'Charlie's Angel' Farrah Fawcett dies at 62
Associated Press
But the movies turned out to be a platform where Fawcett was never able to duplicate her TV success. Her first star vehicle, the comedy-mystery "Somebody Killed Her Husband," flopped and Hollywood cynics cracked that it should have been titled "Somebody Killed Her Career."
The actress had also been in line to star in "Foul Play" for Columbia Pictures. But the studio opted for Goldie Hawn instead. "Spelling-Goldberg warned all the studios that that they would be sued for damages if they employed me," Fawcett told The Associated Press in 1979. "The studios wouldn't touch me."
She finally reached an agreement to appear in three episodes of "Charlie's Angels" a season, an experience she called "painful."
She returned to making movies, including the futuristic thriller "Logan's Run," the comedy-thriller "Sunburn" and the strange sci-fi tale "Saturn 3," but none clicked with the public.
Fawcett fared better with television movies such as "Murder in Texas," ''Poor Little Rich Girl" and especially as an abused wife in 1984's "The Burning Bed." The last earned her an Emmy nomination and the long-denied admission from critics that she really could act.
As further proof of her acting credentials, Fawcett appeared off-Broadway in "Extremities" as a woman who is raped in her own home. She repeated the role in the 1986 film version.
Not content to continue playing victims, she switched type. She played a murderous mother in the 1989 true-crime story "Small Sacrifices" and a tough lawyer on the trail of a thief in 1992's "Criminal Behavior."

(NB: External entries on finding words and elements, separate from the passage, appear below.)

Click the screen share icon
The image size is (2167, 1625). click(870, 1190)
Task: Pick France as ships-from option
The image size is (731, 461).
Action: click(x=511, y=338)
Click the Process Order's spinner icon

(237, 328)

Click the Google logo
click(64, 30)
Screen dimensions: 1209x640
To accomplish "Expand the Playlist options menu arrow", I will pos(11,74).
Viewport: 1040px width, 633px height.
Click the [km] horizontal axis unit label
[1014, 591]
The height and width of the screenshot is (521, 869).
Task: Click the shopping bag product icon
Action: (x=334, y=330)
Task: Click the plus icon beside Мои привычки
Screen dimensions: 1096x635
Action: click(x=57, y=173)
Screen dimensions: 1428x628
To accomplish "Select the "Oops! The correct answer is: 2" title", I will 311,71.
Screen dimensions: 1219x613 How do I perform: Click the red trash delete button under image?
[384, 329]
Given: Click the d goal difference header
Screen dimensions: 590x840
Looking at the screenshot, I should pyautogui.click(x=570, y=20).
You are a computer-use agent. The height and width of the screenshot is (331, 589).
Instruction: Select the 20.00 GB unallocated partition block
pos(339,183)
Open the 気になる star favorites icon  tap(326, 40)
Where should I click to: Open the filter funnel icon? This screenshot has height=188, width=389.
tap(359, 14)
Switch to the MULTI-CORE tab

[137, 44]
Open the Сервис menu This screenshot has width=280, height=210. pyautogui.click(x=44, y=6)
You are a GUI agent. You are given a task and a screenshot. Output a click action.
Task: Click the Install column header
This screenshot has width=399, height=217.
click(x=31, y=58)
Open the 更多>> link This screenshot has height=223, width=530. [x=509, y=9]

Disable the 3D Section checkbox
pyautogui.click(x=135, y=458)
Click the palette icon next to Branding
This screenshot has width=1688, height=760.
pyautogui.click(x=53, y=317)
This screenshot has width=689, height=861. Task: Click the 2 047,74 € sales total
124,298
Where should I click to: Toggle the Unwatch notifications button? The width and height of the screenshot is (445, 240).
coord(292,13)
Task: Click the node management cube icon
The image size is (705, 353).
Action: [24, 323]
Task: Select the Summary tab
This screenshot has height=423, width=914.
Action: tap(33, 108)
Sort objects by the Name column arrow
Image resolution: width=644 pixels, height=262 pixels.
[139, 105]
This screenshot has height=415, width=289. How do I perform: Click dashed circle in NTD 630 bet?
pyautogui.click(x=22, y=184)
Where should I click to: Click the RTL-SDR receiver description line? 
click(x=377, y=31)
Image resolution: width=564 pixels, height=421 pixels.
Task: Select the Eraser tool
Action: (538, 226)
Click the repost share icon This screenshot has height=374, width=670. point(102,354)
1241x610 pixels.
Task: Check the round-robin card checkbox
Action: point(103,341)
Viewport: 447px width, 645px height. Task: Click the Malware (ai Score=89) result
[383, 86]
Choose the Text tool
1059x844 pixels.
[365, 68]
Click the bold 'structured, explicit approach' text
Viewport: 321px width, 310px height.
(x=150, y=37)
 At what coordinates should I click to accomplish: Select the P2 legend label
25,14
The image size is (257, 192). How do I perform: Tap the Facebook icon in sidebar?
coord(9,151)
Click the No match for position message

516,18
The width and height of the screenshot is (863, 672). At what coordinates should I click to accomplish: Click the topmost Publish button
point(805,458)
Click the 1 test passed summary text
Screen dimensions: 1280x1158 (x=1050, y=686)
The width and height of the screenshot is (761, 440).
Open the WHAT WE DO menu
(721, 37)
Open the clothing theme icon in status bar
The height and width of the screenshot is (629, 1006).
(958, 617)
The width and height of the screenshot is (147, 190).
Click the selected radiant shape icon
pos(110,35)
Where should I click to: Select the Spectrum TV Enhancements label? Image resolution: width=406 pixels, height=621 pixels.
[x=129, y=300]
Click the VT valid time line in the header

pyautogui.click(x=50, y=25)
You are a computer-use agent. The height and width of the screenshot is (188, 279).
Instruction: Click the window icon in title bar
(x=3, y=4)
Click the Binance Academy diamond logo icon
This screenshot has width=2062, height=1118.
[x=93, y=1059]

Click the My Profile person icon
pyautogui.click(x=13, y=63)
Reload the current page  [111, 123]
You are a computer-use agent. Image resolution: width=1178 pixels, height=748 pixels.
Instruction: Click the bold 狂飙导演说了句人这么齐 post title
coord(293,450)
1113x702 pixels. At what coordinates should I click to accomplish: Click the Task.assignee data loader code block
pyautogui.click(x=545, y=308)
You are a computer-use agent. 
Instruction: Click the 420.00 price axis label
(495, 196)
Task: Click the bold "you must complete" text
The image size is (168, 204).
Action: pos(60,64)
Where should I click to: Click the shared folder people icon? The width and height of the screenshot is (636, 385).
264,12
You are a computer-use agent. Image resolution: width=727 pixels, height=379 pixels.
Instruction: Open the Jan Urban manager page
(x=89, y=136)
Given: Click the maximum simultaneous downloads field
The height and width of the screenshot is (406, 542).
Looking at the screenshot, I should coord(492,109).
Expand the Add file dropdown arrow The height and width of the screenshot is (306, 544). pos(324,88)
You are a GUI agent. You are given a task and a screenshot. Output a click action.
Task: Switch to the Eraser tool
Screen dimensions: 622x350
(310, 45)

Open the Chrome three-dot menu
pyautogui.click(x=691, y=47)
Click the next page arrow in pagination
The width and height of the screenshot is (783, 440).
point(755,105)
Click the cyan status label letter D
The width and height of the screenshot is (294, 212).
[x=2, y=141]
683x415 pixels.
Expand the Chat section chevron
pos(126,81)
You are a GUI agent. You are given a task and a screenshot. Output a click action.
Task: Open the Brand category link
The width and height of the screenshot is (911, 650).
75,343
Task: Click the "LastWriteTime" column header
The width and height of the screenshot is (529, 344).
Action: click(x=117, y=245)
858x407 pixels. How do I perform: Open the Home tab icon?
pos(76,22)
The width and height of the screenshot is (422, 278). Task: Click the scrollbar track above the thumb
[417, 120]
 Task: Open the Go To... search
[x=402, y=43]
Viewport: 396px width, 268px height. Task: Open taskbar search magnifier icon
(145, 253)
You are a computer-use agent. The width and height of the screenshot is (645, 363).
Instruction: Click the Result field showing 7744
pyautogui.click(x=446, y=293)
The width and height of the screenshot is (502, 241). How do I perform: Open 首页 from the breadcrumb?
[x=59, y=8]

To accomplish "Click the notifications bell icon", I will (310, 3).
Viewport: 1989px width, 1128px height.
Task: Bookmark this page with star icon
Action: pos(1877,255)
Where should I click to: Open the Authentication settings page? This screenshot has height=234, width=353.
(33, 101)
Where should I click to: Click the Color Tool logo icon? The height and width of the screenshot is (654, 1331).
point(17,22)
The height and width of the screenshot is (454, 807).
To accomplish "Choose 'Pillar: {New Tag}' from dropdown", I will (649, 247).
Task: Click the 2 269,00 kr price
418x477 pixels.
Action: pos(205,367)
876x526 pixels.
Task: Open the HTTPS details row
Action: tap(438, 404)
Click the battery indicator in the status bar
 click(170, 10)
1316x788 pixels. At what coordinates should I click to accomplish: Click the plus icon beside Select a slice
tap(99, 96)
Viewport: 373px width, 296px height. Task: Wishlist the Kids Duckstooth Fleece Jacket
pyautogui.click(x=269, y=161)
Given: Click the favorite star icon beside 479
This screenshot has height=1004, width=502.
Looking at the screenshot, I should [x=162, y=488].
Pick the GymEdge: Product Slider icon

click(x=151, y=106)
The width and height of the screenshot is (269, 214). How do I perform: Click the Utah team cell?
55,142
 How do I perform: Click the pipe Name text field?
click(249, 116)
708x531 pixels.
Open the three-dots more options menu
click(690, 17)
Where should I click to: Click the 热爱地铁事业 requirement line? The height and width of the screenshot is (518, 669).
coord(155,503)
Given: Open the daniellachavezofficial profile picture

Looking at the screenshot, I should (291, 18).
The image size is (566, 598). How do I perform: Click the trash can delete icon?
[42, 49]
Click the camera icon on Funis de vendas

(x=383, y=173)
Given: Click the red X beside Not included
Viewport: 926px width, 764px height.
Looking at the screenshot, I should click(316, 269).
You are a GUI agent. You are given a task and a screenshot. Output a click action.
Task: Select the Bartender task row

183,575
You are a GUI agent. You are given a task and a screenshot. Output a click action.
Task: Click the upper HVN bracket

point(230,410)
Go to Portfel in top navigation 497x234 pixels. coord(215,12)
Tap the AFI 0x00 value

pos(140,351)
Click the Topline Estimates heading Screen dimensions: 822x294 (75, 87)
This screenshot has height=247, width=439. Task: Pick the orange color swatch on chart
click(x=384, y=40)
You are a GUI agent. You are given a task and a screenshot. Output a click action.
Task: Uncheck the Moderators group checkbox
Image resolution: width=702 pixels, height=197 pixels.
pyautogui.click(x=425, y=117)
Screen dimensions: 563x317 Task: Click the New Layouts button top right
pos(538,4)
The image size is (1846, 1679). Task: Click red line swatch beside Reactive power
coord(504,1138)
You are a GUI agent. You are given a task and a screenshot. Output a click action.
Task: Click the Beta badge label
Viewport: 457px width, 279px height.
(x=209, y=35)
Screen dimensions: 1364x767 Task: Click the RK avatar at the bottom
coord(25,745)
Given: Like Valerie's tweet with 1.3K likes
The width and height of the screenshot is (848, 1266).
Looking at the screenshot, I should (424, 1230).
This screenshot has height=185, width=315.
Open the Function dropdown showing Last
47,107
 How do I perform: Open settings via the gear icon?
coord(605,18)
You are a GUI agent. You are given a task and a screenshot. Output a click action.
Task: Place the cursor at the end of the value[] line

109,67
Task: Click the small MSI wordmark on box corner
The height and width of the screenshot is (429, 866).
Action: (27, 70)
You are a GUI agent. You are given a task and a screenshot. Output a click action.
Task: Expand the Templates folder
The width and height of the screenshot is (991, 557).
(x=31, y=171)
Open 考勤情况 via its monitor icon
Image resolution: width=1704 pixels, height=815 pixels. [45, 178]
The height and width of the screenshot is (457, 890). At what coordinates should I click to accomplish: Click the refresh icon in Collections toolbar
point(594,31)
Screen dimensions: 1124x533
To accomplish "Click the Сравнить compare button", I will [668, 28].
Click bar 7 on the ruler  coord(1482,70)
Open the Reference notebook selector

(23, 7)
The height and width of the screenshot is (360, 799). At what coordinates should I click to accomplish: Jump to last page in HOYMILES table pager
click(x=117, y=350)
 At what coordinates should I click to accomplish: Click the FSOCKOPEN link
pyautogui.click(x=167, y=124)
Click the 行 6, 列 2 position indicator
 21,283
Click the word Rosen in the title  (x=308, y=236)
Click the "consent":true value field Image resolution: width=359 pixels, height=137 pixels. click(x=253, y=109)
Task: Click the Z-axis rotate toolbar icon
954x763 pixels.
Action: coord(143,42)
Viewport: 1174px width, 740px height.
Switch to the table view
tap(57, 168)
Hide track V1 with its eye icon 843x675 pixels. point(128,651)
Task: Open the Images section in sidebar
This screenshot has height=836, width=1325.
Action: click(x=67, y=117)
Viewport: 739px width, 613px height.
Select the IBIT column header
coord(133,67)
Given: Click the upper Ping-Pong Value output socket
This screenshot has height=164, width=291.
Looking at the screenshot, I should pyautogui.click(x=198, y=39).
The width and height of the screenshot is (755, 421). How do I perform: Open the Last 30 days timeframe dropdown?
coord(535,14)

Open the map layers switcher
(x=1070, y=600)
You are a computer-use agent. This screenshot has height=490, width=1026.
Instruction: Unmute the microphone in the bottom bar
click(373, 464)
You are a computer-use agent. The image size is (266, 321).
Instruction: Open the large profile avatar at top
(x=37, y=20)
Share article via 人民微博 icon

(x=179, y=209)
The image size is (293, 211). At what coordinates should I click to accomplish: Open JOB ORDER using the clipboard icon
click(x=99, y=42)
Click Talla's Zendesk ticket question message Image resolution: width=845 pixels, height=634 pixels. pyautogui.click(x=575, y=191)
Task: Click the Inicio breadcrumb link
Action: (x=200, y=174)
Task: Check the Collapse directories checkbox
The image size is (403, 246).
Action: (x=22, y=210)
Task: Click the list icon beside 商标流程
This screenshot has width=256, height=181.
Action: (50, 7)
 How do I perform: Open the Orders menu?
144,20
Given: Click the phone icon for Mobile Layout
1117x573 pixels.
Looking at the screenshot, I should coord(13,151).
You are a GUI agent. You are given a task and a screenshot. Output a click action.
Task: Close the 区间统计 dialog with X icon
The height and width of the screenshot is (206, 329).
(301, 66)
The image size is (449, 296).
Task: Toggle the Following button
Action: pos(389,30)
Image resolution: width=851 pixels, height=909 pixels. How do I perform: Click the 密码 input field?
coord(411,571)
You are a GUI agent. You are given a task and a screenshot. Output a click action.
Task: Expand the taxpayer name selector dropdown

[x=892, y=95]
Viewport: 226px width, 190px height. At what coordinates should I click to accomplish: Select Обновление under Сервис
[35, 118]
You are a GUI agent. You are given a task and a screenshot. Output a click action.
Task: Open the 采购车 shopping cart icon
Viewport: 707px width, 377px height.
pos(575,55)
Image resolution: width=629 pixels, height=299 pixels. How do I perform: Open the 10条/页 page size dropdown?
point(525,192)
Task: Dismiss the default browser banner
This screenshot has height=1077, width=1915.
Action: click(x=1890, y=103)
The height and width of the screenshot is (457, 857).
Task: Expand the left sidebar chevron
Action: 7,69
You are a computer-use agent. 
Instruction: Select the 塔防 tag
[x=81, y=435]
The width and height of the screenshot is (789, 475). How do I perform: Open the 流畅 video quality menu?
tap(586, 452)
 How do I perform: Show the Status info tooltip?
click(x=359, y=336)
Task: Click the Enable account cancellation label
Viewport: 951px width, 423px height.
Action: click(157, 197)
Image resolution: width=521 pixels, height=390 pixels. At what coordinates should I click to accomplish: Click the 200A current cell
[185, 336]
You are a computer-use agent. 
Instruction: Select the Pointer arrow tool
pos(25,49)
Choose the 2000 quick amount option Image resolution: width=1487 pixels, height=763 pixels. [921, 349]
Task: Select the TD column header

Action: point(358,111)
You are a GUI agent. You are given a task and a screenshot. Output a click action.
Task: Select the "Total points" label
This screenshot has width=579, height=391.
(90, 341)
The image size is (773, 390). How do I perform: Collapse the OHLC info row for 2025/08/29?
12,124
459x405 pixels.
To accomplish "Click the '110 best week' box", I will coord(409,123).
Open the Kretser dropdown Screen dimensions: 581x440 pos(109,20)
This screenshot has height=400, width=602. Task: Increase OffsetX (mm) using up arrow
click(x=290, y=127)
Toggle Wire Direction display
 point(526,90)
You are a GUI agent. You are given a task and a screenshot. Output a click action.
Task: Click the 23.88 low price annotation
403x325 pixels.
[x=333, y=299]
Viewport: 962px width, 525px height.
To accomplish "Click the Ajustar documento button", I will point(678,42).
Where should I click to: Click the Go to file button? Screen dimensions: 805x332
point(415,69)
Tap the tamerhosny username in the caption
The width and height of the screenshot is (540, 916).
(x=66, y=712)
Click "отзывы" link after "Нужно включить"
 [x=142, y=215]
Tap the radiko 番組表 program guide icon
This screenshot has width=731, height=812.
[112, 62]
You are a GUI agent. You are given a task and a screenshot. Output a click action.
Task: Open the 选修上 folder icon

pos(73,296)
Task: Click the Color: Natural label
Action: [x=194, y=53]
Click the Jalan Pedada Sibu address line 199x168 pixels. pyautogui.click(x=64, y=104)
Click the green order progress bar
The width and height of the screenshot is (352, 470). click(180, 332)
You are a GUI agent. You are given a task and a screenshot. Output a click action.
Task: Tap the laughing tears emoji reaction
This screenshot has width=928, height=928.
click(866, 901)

She also starred in biographies of Nazi-hunter Beate Klarsfeld and photographer Margaret Bourke-White.
"I felt that I was doing a disservice to ourselves by portraying only women as victims," she commented in a 1992 interview.
In 1995, at age 50, Fawcett posed partly nude for Playboy magazine. The following year, she starred in a Playboy video, "All of Me," in which she was equally unclothed while she sculpted and painted.
She told an interviewer she considered the experience "a renaissance," adding, "I no longer feel ... restrictions emotionally, artistically, creatively or in my everyday life. I don't feel those borders anymore."
Fawcett's most unfortunate career moment may have been a 1997 appearance on David Letterman's show, when her disjointed, rambling answers led many to speculate that she was on drugs. She denied that, blaming her strange behavior on questionable advice from her mother to be playful and have a good time.
In September 2006, Fawcett, who at 59 still maintained a strict regimen of tennis and paddleball, began to feel strangely exhausted. She underwent two weeks of tests and was told the devastating news: She had anal cancer.
O'Neal, with whom she had a 17-year relationship, again became her constant companion, escorting her to the hospital for chemotherapy.
"She's so strong," the actor told a reporter. "I love her. I love her all over again."